## Short task 1
In the analysis of Atwood's poem "Spelling," why is the phrase "mainline words" called deliberately abrasive?

Margaret Atwood

Spelling - Analysis

Letters as toys, words as sorcery

The poem begins with a domestic scene that looks almost harmless: My daughter plays on the floor with plastic letters in red, blue & hard yellow. But Atwood immediately tilts the moment toward danger and potency. The child is learning how to spell, and the poem insists that spelling is never just literacy; it is how to make spells. The central claim builds from there: language is a form of power that women have been both pushed toward and punished for, and motherhood does not cancel that power so much as sharpen the stakes of it. The bright letters on the floor become a small, contemporary version of an ancient practice: arranging symbols to make reality move.

The envy and suspicion behind mainline words

After the child’s play, the speaker’s mind jumps to the women who felt they had to choose differently: those who denied themselves daughters, closed themselves in rooms, and drew the curtains to mainline words. That phrase is deliberately abrasive: writing appears not as a refined vocation but as an addiction, a private need that requires isolation and a kind of self-injury. The tone here is conflicted—part admiration for the ferocity of commitment, part critique of the costs, and part grief that the costs were so often set by culture rather than freely chosen. The tension is already visible: the daughter’s open-floor play versus the shuttered room; the shared life versus the solitary, word-fed life.

## Short task 2
Render the data records as a Markdown table with the columns n and Line, from the line containing "Task: Switch to the 詳細設定 tab" through the end of the records. Skip blank lines and omit the pictures.

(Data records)
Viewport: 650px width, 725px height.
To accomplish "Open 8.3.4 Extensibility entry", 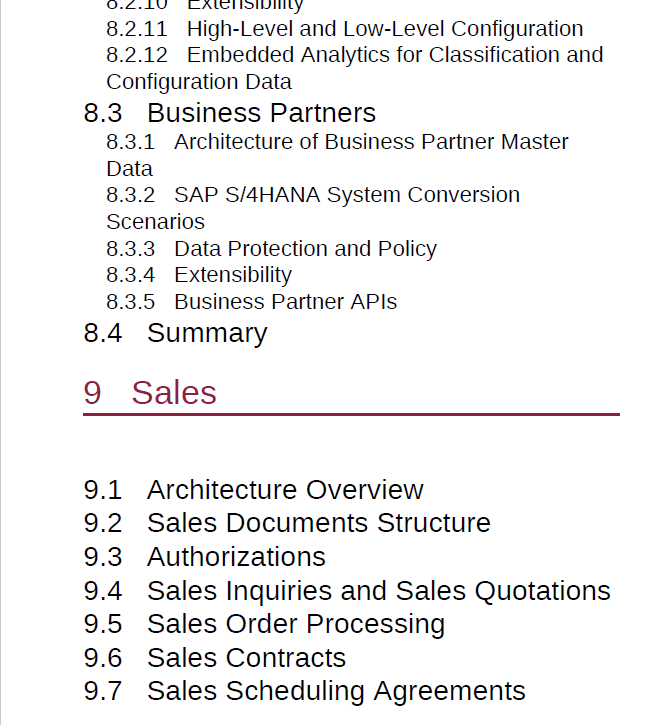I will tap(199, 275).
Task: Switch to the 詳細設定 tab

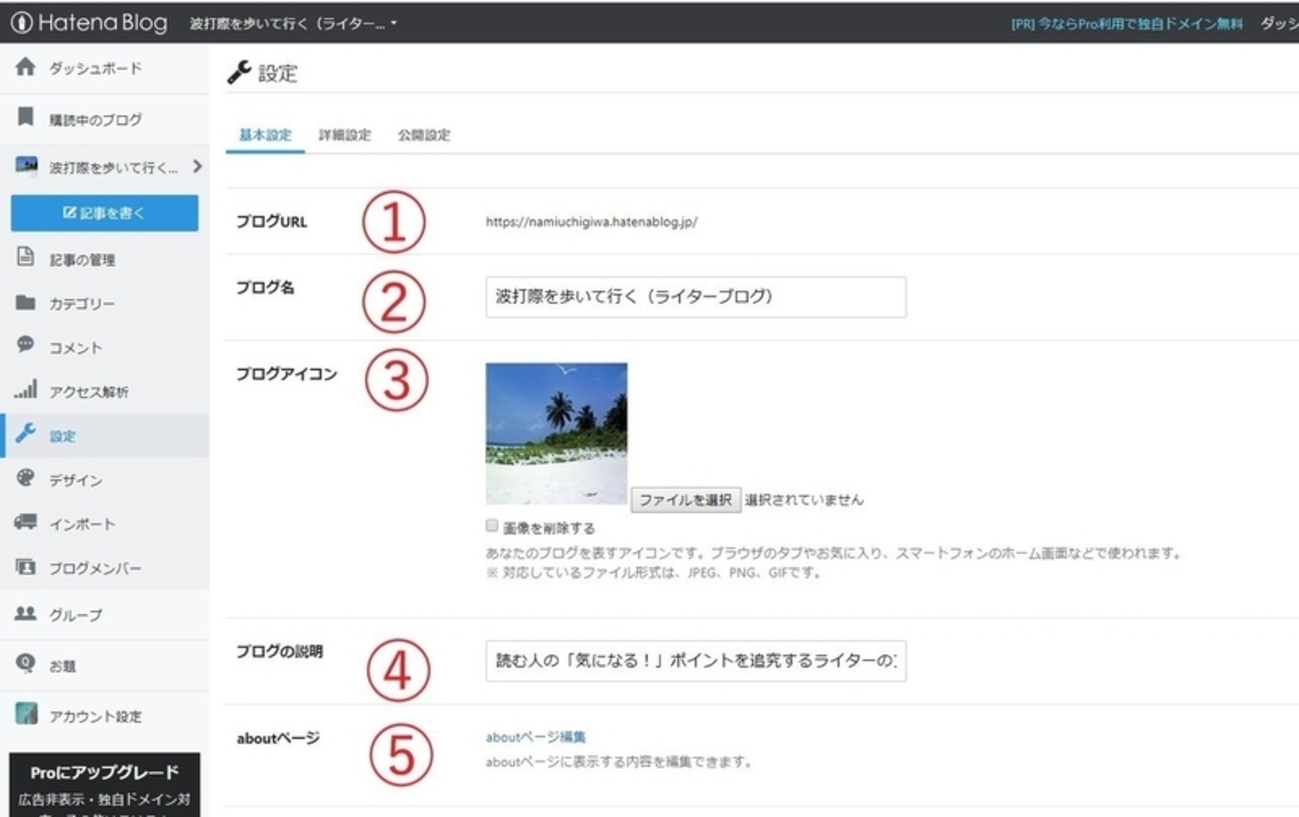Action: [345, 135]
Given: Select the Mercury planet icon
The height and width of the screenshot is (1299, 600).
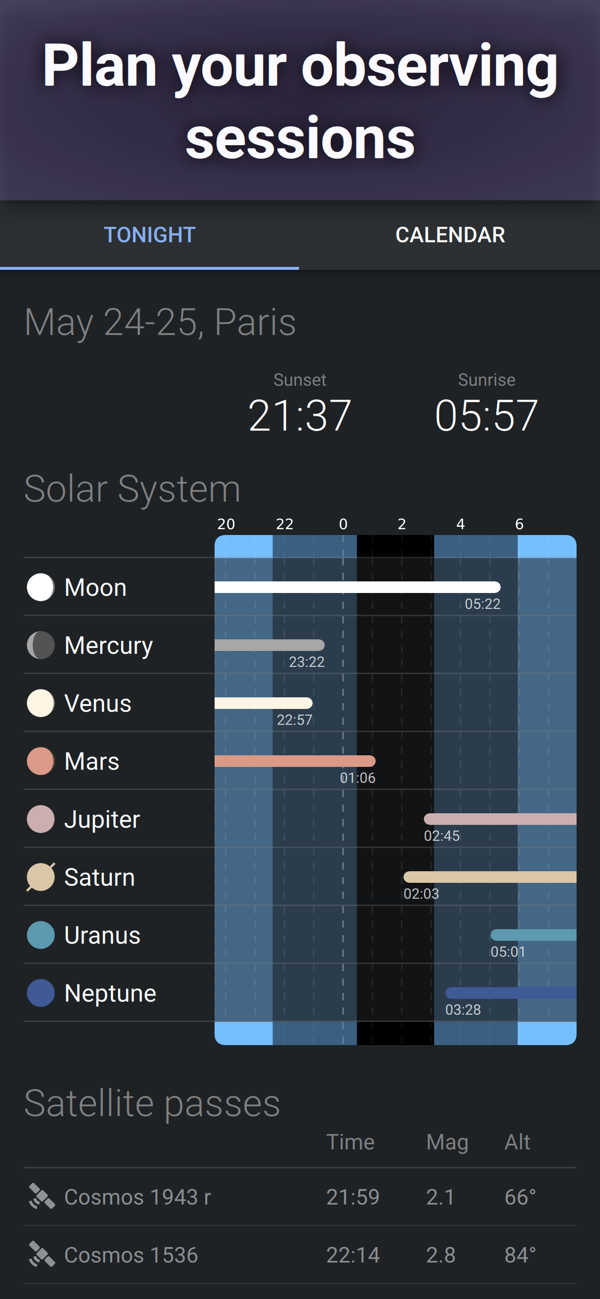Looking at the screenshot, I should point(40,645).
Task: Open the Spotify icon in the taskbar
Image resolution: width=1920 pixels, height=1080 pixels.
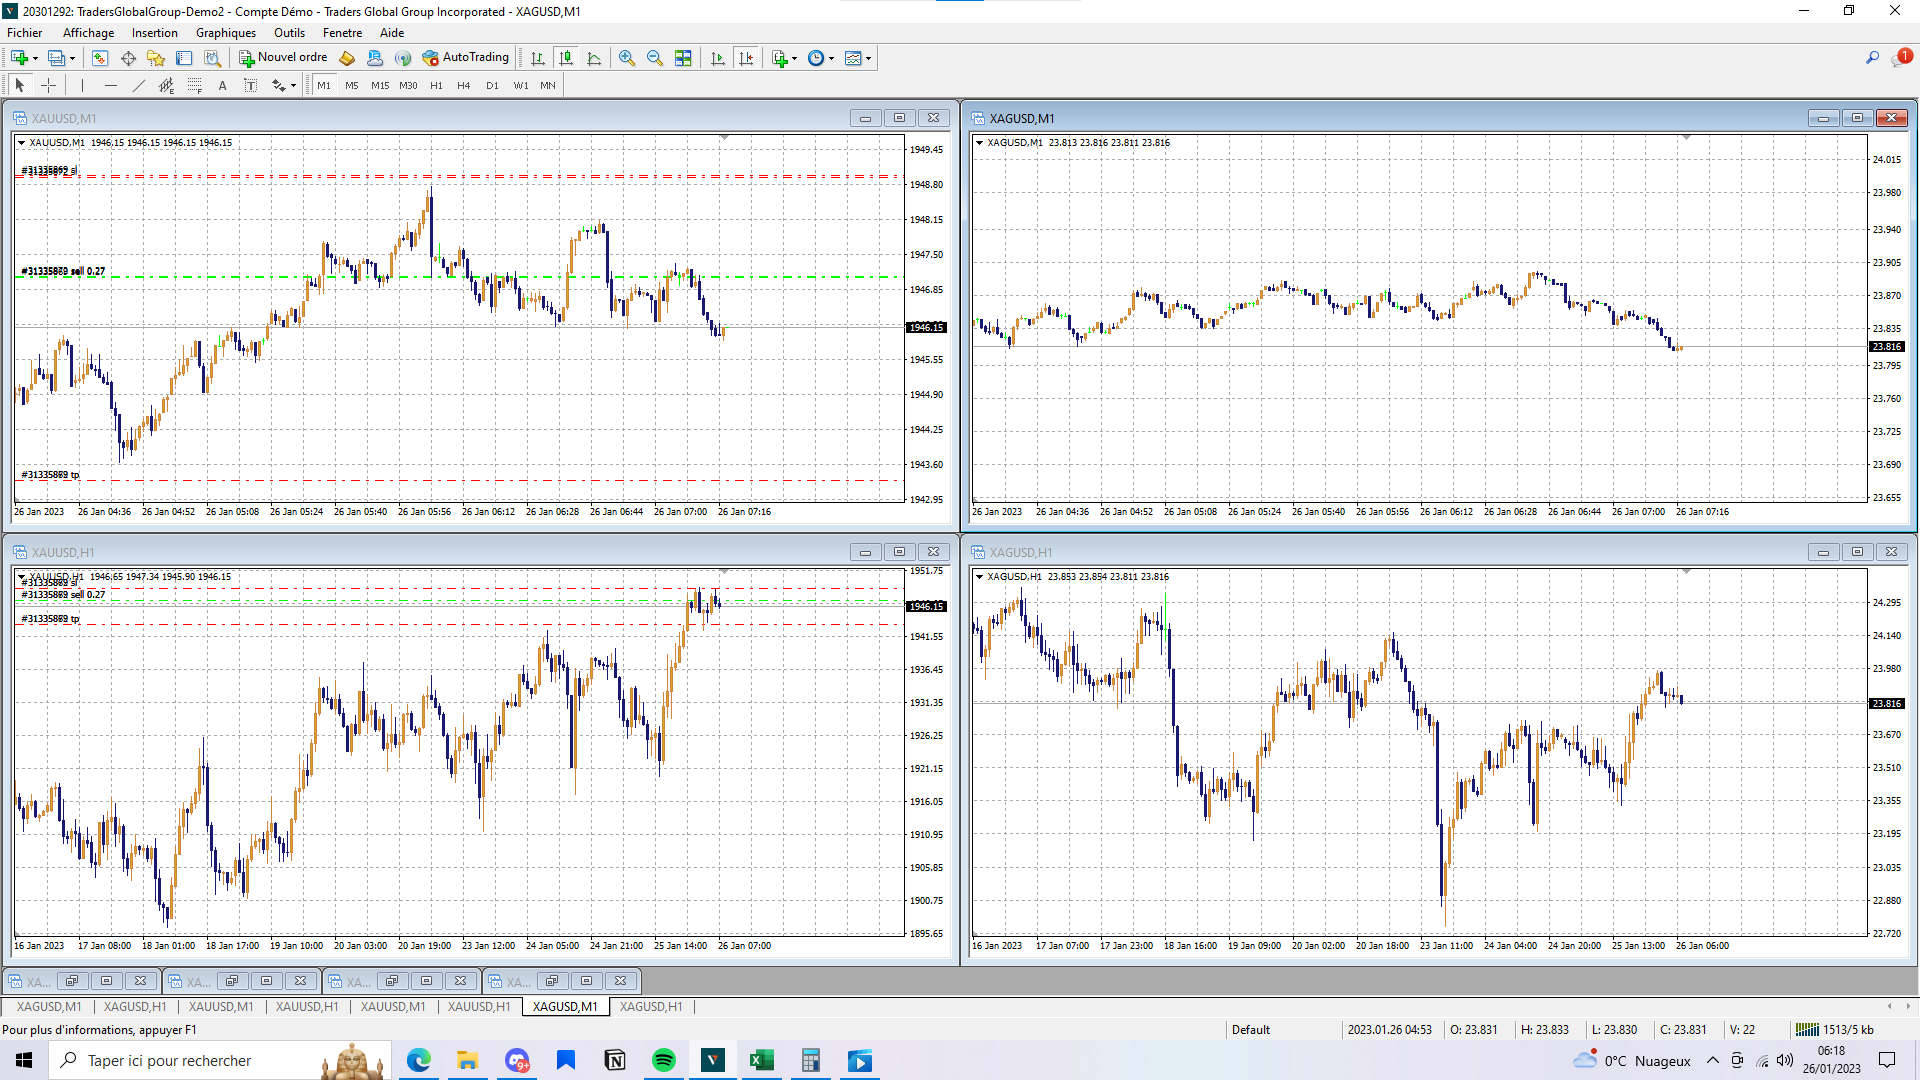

## Worked solution 1
The phrase presents writing as an addiction rather than a refined vocation. It makes writing a private need that requires isolation and a kind of self-injury.

## Worked solution 2
| n | Line |
|---|---|
| 1 | Task: Switch to the 詳細設定 tab |
| 2 | Action: [345, 135] |
| 3 | Given: Select the Mercury planet icon |
| 4 | The height and width of the screenshot is (1299, 600). |
| 5 | Looking at the screenshot, I should point(40,645). |
| 6 | Task: Open the Spotify icon in the taskbar |
| 7 | Image resolution: width=1920 pixels, height=1080 pixels. |